Risk for Infection | Nursing Care Plan for Peritonitis

Nursing diagnosis: risk for Infection

Risk factors may include
Inadequate primary defenses—broken skin, traumatized tissue, altered peristalsis
Inadequate secondary defenses—immunosuppression
Invasive procedures

Possibly evidenced by
(Not applicable; presence of signs and symptoms establishes an actual diagnosis)

Desired Outcomes/Evaluation Criteria—Client Will
Infection Status
Achieve timely healing, be free of purulent drainage or erythema, and be afebrile.
Risk Control
Verbalize understanding of the individual causative or risk factor(s).

Nursing intervention with rationale:
1. Note individual risk factors: abdominal trauma, acute appendicitis, and peritoneal dialysis.
Rationale: Influences choice of interventions.

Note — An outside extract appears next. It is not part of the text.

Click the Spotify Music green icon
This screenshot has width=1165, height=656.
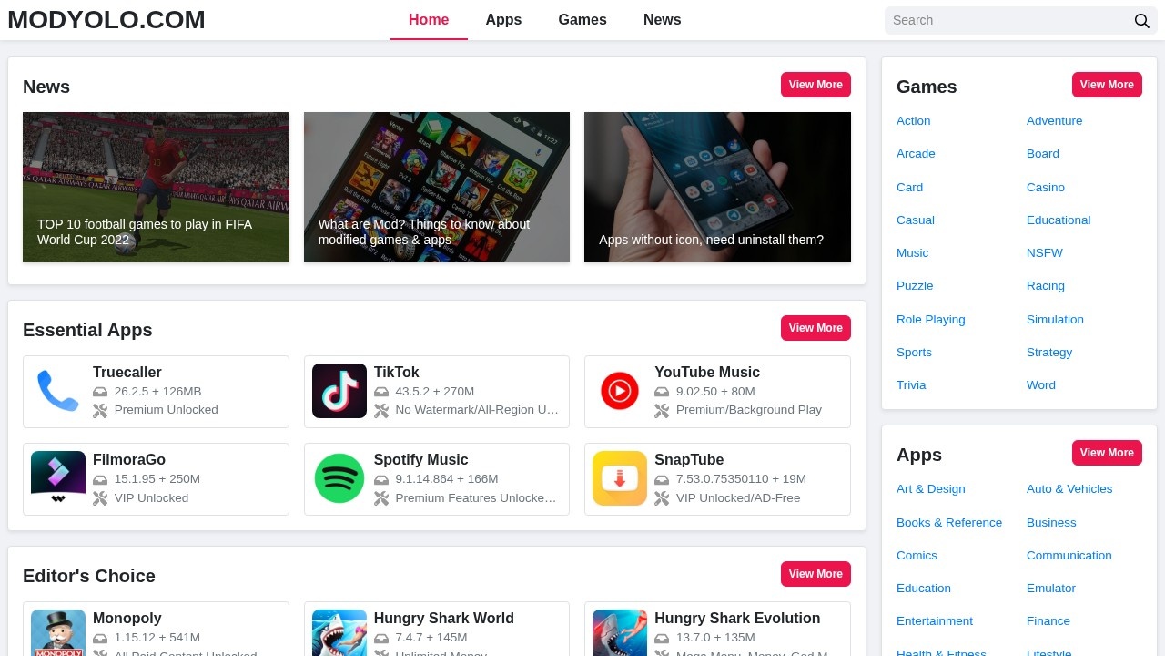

2. Assess vital signs frequently, noting unresolved or progressing hypotension, decreased pulse pressure, tachycardia, fever, and tachypnea.
Rationale: Signs of impending septic shock. Circulating endotoxins eventually produce vasodilation, shift of fluid from circulation, and a low cardiac output state. Note: These clients frequently are critically ill and medical or postsurgical intensive care is required.

3. Note changes in mental status, such as new onset confusion and stupor.
Rationale: Hypoxemia, hypotension, and acidosis can cause deteriorating mental status.

4. Note skin color, temperature, and moisture.
Rationale: Warm, flushed, dry skin is early sign of septicemia. Later manifestations include cool, clammy, pale skin and cyanosis as shock becomes refractory.

5. Monitor urine output.
Rationale: Oliguria develops as a result of decreased renal perfusion, circulating toxins, and effects of antibiotics.

6. Maintain strict aseptic technique in caring for abdominal drains, incisions or open wounds, dressings, and invasive sites. Cleanse with appropriate solution.
Rationale: Prevents access or limits spread of infecting organisms and cross-contamination.

7. Perform and model good hand-washing technique. Monitor staff and client compliance with hand washing.
Rationale: Reduces risk of cross-contamination and spread of infection.

8. Observe drainage from wounds or drains.
Rationale: Provides information about status of infection.

9. Maintain sterile technique when catheterizing client, provide catheter care, and encourage perineal cleansing on a routine basis.
Rationale: Prevents access and limits bacterial growth in urinary tract.

10. Monitor or restrict visitors and staff, as appropriate. Provide protective isolation if indicated.
Rationale: Reduces risk of exposure to, or acquisition of, secondary infection in immunosuppressed client.